**What this task involves**
Please repeat the lines below, exactly and only, from the one that holds "Task: Click the orange legend swatch" through the one that holds "Expand the Awards filter dropdown".

[Stored data]
———

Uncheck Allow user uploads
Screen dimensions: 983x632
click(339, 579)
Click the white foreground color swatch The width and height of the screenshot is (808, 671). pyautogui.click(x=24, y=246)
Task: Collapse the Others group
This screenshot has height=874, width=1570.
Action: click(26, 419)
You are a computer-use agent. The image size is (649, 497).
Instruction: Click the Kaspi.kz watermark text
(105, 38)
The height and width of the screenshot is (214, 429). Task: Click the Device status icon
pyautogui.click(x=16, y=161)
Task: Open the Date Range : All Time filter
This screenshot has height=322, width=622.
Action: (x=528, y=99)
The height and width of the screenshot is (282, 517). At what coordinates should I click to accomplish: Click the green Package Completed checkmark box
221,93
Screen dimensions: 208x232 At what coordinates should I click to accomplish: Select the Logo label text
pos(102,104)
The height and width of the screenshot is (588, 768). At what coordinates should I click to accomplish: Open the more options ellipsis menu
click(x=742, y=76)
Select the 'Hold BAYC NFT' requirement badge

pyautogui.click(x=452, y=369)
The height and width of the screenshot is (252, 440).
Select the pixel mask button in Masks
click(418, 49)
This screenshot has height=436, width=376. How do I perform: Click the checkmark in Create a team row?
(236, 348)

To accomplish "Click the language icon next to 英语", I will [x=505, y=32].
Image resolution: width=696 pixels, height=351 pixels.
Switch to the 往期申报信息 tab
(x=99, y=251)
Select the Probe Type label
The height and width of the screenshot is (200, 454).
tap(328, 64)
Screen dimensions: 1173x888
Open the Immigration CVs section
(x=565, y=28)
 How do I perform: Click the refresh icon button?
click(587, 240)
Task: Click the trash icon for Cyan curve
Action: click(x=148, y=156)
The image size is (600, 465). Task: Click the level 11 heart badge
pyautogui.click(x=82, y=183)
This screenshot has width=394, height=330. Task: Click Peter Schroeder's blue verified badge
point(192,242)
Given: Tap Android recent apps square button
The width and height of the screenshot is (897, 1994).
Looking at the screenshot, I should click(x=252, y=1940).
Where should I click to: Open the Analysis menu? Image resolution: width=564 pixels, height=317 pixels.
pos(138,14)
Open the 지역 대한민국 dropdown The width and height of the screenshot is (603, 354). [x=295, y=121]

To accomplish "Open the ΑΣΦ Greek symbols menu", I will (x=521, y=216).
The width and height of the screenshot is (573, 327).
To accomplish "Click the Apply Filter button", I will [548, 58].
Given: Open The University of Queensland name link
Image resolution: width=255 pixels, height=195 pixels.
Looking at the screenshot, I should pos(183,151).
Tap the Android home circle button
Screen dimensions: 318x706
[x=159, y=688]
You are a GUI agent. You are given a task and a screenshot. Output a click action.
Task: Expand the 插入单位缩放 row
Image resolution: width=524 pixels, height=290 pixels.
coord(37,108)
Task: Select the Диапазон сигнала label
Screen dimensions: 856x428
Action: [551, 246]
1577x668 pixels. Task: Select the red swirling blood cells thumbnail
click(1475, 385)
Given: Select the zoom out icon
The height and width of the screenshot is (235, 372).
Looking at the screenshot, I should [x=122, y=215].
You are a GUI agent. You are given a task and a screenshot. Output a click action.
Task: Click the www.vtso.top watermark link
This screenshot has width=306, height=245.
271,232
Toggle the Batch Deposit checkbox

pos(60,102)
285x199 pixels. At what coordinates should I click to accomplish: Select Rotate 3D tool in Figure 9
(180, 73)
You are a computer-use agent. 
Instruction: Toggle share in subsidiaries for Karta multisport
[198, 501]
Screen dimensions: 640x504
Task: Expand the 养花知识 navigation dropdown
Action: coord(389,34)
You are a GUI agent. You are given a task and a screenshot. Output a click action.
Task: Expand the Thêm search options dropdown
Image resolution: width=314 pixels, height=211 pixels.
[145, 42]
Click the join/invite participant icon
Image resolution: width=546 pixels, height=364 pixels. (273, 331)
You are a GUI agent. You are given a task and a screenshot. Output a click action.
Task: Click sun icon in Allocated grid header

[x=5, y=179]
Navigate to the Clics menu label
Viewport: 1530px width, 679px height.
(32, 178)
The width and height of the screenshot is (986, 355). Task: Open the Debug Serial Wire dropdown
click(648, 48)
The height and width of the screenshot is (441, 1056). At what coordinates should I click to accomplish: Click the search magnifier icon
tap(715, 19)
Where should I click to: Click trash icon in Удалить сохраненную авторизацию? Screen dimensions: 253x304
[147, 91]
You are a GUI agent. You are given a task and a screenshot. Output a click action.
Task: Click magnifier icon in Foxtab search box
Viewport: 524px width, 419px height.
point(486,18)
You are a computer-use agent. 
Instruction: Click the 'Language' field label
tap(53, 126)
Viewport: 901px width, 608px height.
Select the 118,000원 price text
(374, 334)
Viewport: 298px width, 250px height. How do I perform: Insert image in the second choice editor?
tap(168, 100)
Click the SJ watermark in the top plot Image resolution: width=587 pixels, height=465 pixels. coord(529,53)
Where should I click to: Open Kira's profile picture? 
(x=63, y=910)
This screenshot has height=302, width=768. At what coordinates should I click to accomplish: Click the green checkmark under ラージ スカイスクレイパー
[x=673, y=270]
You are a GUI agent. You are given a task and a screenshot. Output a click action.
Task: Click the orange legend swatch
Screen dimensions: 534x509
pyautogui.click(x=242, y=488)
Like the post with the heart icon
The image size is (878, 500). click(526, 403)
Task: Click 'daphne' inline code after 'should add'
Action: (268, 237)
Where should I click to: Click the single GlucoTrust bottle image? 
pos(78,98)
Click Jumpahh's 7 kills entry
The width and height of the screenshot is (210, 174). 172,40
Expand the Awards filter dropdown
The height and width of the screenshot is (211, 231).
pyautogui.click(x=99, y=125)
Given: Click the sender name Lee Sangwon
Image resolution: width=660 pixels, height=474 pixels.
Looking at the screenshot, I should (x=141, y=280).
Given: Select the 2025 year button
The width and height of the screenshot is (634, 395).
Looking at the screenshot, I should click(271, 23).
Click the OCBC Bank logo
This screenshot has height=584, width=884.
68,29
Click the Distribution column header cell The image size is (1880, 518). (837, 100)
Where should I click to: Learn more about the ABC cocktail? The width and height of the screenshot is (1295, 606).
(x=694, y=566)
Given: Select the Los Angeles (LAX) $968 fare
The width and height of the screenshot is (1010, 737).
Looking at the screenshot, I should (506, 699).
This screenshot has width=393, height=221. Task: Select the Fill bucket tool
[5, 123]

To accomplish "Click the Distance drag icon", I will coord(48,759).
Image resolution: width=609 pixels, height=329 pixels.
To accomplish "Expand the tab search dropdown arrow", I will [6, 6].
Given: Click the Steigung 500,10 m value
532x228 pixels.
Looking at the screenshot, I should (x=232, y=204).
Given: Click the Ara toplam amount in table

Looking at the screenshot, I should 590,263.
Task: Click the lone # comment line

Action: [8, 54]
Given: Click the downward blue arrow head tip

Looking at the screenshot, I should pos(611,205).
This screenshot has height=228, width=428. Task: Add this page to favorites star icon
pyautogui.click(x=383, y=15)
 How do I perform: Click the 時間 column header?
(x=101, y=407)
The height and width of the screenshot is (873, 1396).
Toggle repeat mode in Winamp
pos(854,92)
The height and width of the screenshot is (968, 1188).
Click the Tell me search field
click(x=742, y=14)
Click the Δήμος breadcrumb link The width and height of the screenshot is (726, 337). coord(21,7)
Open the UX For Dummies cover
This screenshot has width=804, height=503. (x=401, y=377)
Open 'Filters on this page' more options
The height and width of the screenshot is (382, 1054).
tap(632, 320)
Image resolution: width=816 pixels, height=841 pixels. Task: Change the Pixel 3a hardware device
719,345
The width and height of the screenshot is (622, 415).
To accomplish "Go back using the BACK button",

———

**Solution for this problem**
Task: Click the orange legend swatch
Screen dimensions: 534x509
pyautogui.click(x=242, y=488)
Like the post with the heart icon
The image size is (878, 500). click(526, 403)
Task: Click 'daphne' inline code after 'should add'
Action: (268, 237)
Where should I click to: Click the single GlucoTrust bottle image? 
pos(78,98)
Click Jumpahh's 7 kills entry
The width and height of the screenshot is (210, 174). 172,40
Expand the Awards filter dropdown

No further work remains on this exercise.